--- Work request ---
Scan the entries below and extract each line with the word "agent" in it.
Entries provided Block Start
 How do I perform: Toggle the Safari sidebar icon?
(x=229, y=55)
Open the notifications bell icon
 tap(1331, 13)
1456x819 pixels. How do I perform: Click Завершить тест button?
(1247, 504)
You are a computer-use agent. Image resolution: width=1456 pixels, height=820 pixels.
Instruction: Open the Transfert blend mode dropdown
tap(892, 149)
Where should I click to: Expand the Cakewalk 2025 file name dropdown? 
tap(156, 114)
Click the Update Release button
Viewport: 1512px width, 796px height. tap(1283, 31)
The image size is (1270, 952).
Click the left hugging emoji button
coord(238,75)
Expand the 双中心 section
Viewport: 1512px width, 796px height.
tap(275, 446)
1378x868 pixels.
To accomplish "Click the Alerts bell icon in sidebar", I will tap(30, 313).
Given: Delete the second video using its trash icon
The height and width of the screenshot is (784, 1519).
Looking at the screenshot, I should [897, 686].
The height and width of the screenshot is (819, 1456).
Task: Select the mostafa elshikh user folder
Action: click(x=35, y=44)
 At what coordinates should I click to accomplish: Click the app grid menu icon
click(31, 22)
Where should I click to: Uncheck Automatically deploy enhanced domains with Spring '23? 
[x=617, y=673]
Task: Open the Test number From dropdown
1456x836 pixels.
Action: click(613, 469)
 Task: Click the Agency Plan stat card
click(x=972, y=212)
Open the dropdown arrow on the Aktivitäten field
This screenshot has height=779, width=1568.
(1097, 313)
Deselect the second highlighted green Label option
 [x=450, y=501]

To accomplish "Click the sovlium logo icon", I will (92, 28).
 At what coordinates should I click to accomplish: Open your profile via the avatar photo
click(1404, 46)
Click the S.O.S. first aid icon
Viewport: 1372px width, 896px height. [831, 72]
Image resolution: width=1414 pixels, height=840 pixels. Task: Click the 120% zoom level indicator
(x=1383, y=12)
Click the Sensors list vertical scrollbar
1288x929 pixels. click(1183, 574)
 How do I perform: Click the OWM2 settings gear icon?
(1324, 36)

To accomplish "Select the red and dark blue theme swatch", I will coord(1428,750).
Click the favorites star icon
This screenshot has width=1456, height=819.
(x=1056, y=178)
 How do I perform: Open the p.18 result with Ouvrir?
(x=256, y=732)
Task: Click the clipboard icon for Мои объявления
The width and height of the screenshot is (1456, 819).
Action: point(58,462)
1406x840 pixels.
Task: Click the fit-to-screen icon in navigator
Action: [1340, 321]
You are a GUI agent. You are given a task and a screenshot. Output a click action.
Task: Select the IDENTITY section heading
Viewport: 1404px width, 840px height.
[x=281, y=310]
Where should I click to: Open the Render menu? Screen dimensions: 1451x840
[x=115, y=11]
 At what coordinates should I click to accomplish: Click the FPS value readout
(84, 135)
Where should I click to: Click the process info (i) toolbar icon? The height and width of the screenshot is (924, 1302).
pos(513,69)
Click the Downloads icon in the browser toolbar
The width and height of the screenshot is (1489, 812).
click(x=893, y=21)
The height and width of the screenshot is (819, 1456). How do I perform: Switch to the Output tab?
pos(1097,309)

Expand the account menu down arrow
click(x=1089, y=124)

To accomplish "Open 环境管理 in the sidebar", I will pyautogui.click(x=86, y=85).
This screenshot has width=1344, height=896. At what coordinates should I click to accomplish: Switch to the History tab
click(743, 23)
Entries provided Block End
--- Solution to this problem ---
You are a computer-use agent. Image resolution: width=1456 pixels, height=820 pixels.
You are a GUI agent. You are given a task and a screenshot. Output a click action.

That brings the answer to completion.